To be used together with limit and sort; rather than returning the first N matches, return the first N matches where column (the sort column) is greater than value.

range

To be used together with an array reference as the value for a column in \%terms; specifies that the specific column should be searched for a range of values, rather than one specific value.

The value of range should be a hash reference, where the keys are column names, and the values are all 1; each key specifies a column that should be interpreted as a range.

MT::Foo->load( { created_on => [ '20011008000000', undef ] },
    { range => { created_on => 1 } } );

This selects MT::Foo objects whose created_on date is greater than 2001-10-08 00:00:00.

range_incl

Like the ‘range’ attribute, but defines an inclusive range.

join

Can be used to select a set of objects based on criteria, or sorted by criteria, from another set of objects. An example is selecting the N entries most recently commented-upon; the sorting is based on MT::Comment objects, but the objects returned are actually MT::Entry objects. Using join in this situation is faster than loading the most recent MT::Comment objects, then loading each of the MT::Entry objects individually.

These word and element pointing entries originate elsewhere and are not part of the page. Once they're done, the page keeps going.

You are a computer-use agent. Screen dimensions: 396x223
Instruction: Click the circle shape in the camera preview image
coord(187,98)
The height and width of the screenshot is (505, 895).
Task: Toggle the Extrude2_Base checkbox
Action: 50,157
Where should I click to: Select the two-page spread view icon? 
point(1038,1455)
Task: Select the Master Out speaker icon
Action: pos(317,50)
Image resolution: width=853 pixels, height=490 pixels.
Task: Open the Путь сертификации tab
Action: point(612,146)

Note that join is not a normal SQL join, in that the objects returned are always of only one type - in the above example, the objects returned are only MT::Entry objects, and cannot include columns from MT::Comment objects.

join has the following general syntax:

join => MT::Foo->join_on( JOIN_COLUMN, I<\%terms>, I<\%arguments> )

Use the actual MT::Object-descended package name and the join_on static method providing these parameters: JOIN_COLUMN is the column joining the two object tables, \%terms and \%arguments have the same meaning as they do in the outer load or load_iter argument lists: they are used to select the objects with which the join is performed.

For example, to select the last 10 most recently commmented-upon entries, you could use the following statement:

my @entries = MT::Entry->load(undef, {
    'join' => MT::Comment->join_on( 'entry_id',
                { blog_id => $blog_id },
                { 'sort' => 'created_on',
                  direction => 'descend',
                  unique => 1,
                  limit => 10 } )
});

In this statement, the unique setting ensures that the MT::Entry objects returned are unique; if this flag were not given, two copies of the same MT::Entry could be returned, if two comments were made on the same entry.

unique

Boolean flag that ensures that the objects being returned are unique.

This is really only useful when used within a join, because when loading data out of a single object datastore, the objects are always going to be unique.

window_size => “N”

An optional attribute used only with the load_iter method. This attribute is used when requesting a result set of large or unknown size. If the load_iter method is called without any limit attribute, this is set to a default value of 100 (meaning, load 100 objects per SELECT). The iterator will yield the specified number of objects and then issue an additional select operation, using the same terms and attributes, adjusting for a new offset for the next set of objects.